Fig. 2: Sensing of a biotin–streptavidin complex using the DigitISA platform.

a Monovalent streptavidin is added to a biotinylated and fluorophore-conjugated DNA strand. Binding of the streptavidin species reduces the electrophoretic mobility of biotinylated DNA probe. b Electropherogram as obtained by scanning the confocal volume across the cross-section of the channel in a stepwise manner for the biotin–streptavidin sample mixture (red line; average of N = 3 repeats, the shaded bands correspond to the standard deviation) and for the control sample (blue line; average of N = 3 repeats, the shaded bands correspond to the standard deviation) at the mid-height of the channel, demonstrating the presence and separation of both streptavidin-bound and nonbound biotinylated DNA molecules in the sample.
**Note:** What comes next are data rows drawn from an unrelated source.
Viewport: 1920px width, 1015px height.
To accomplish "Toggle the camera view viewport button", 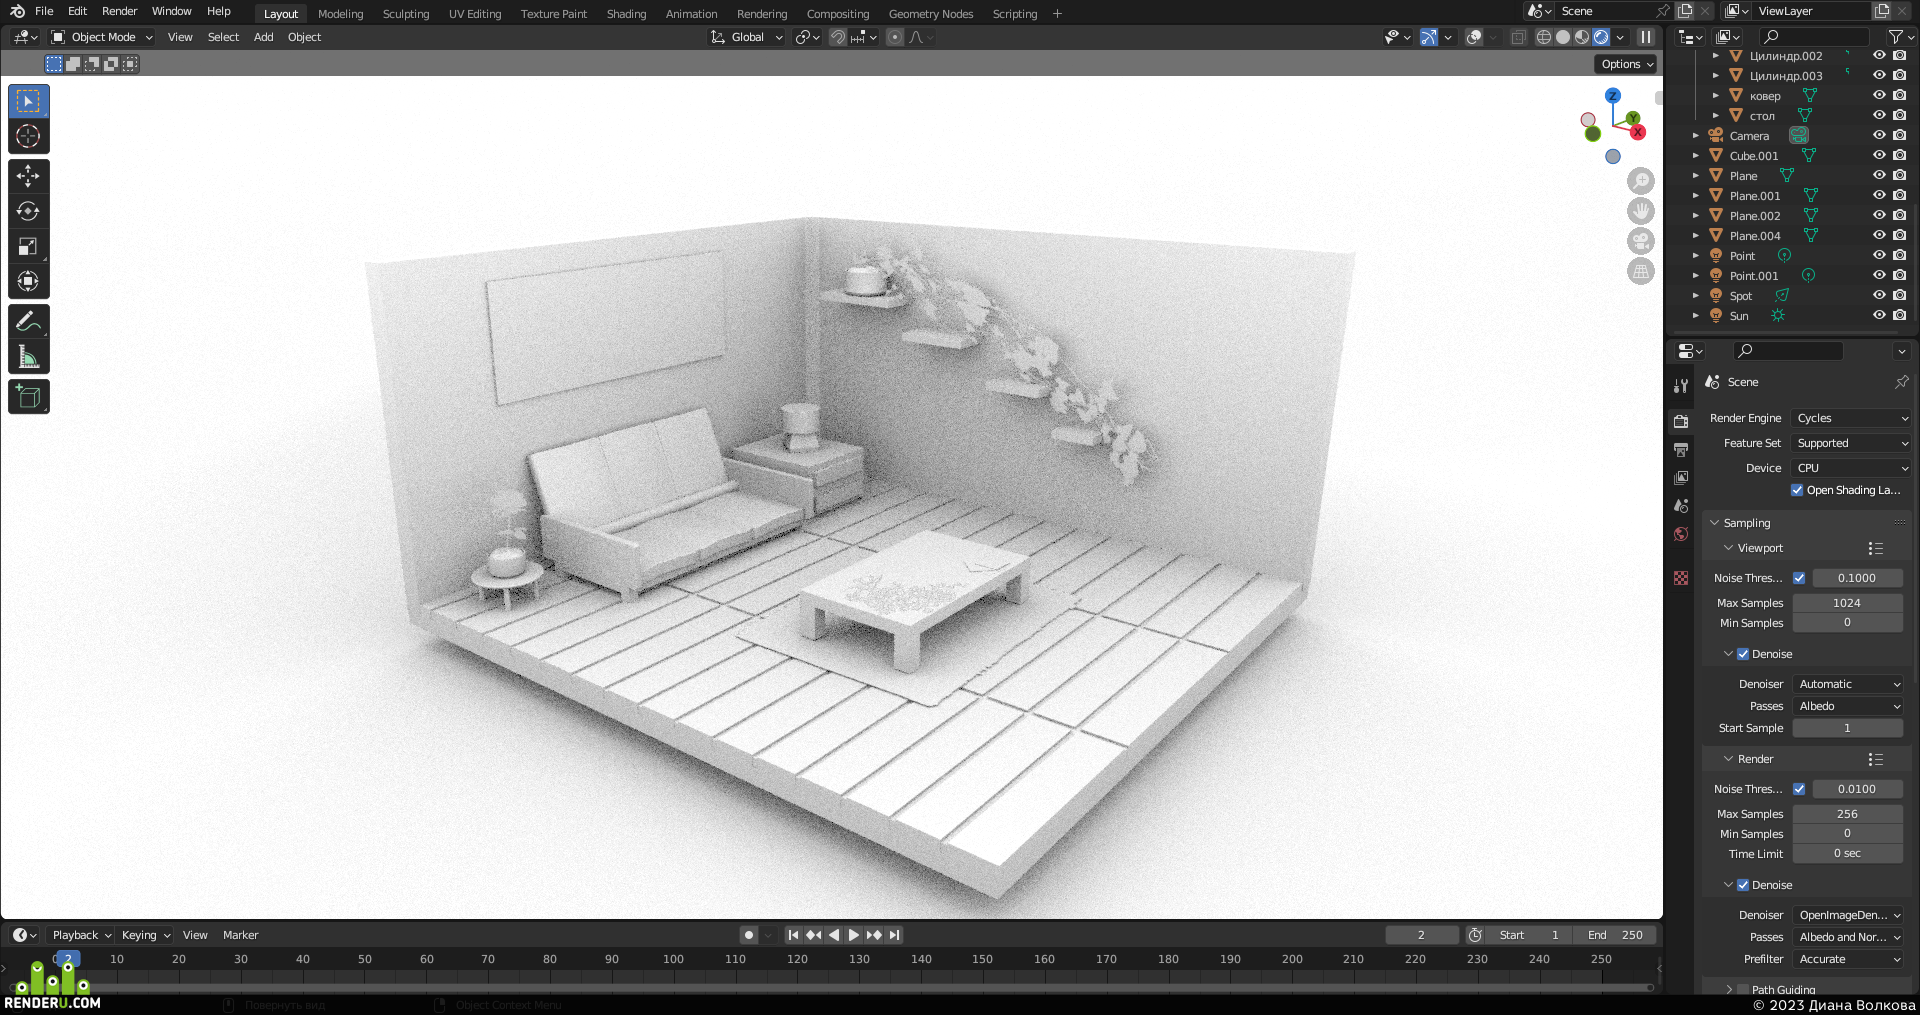I will [1641, 241].

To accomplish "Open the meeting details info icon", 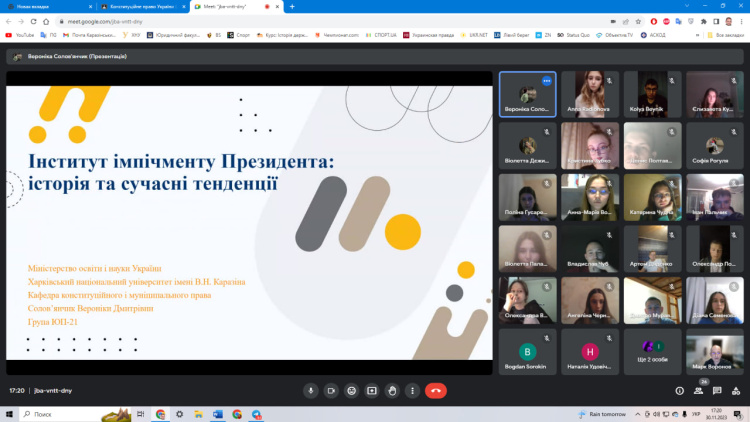I will tap(680, 391).
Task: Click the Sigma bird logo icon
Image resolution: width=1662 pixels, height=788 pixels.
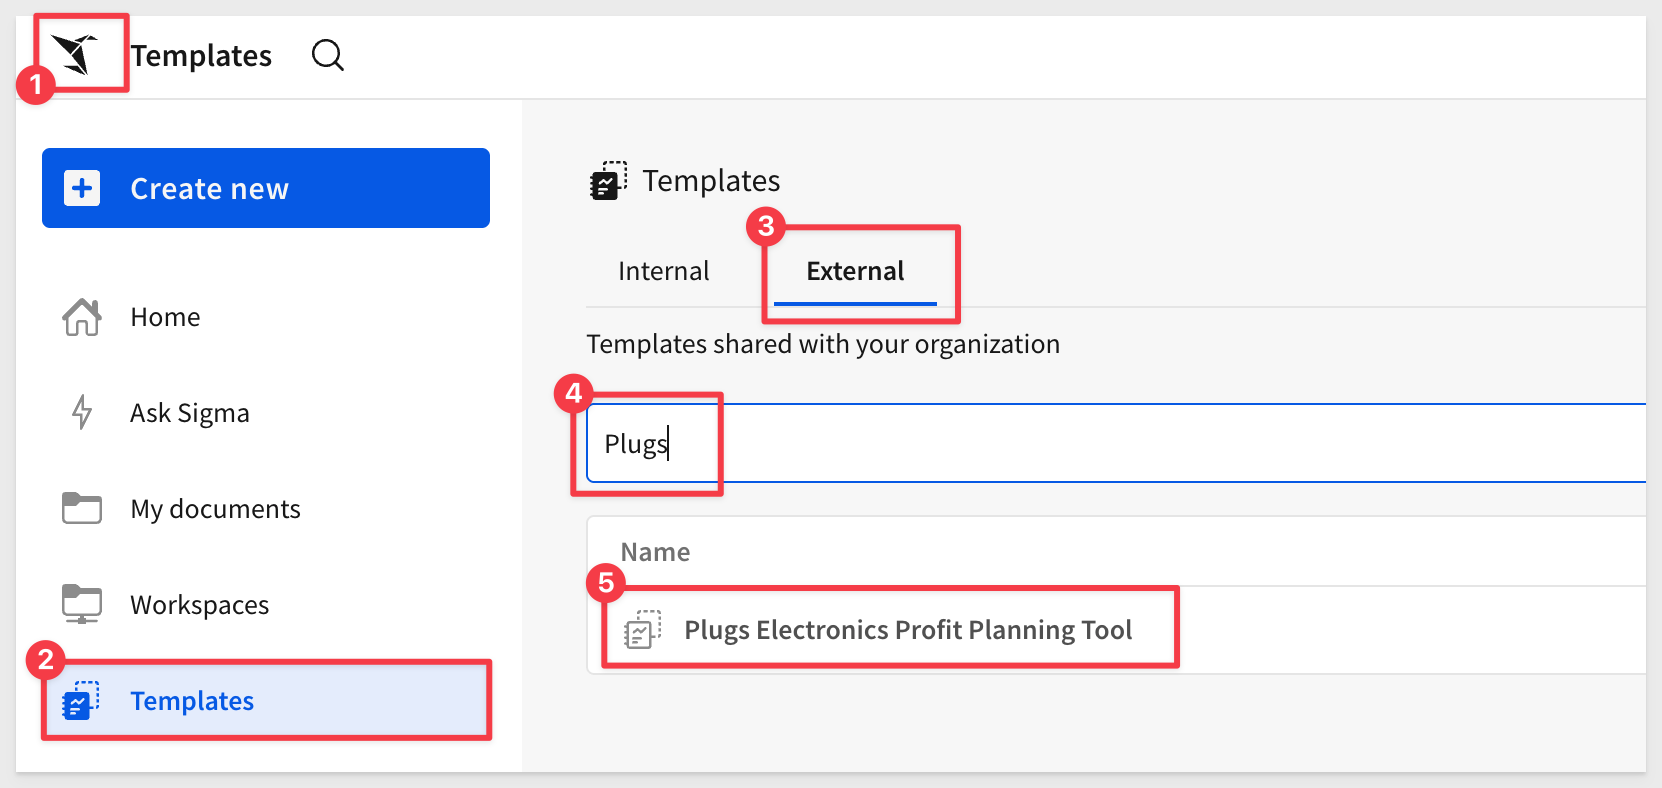Action: point(75,54)
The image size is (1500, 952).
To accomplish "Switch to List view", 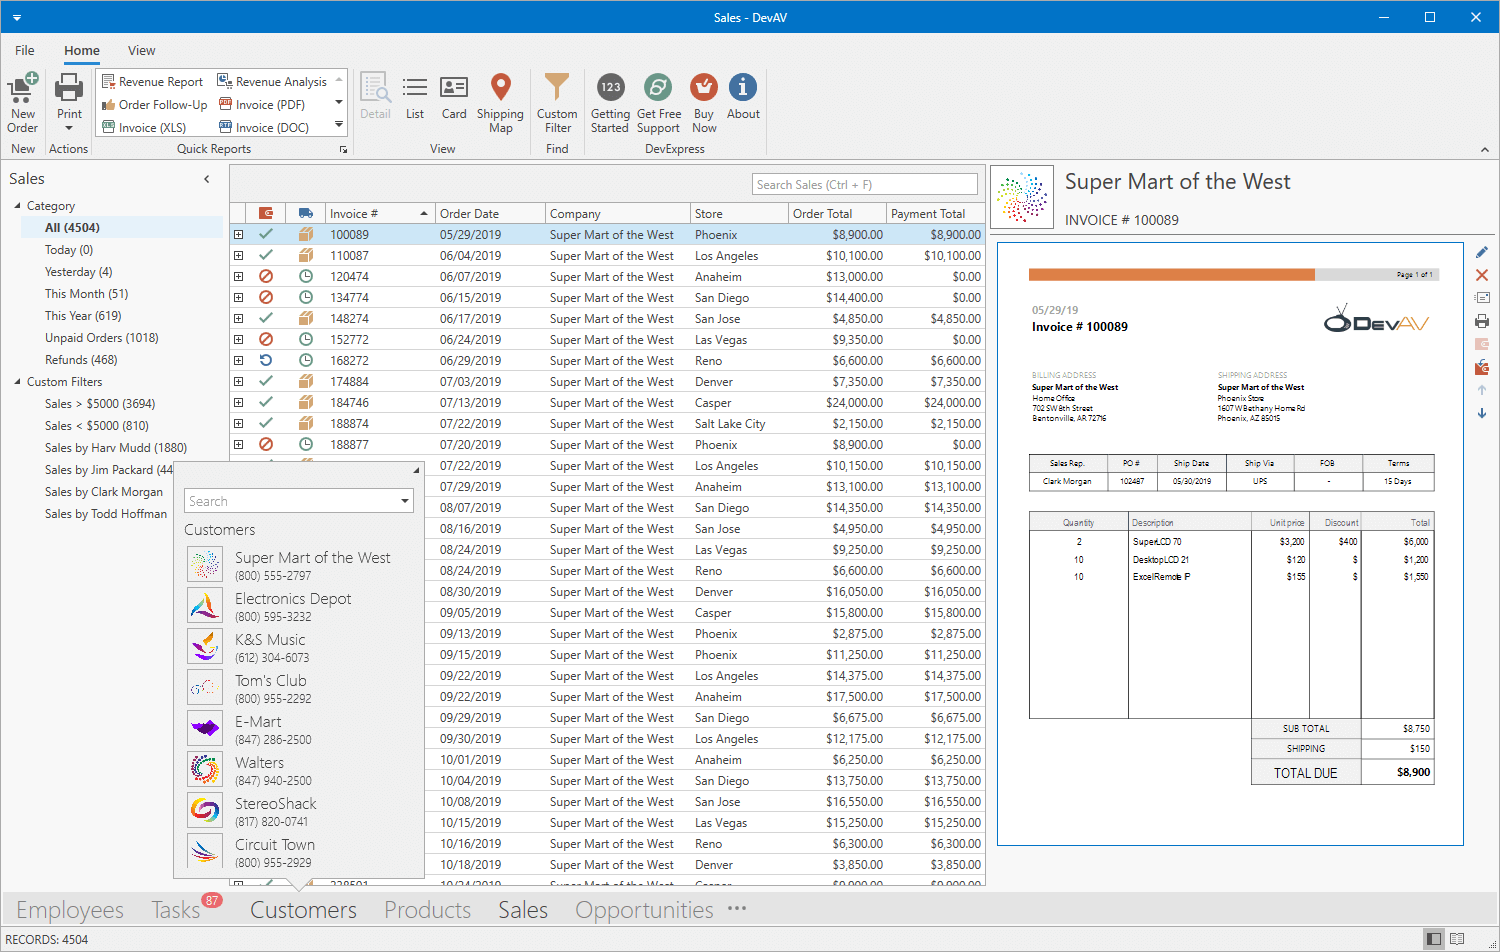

The region shaded in grey was used to extract the number of streptavidin–biotin complexes that passed the device in a given time, and ultimately, its concentration (see main text). c Exemplary photon-count time traces for the control sample (left panel, blue) and the sample mixture (right panel, red) at the position where the concentration of the complex molecules was the highest as indicated with colored triangles in panel b. The number of molecules was estimated using a burst-search algorithm as detailed in the Methods section (Data analysis). Time traces in the upper panels are zoom-in views of the blue or red shaded areas in the lower panels, with dots indicating detected single-molecule events. The bin time was 1 ms in all traces. Source data are provided as a Source Data file.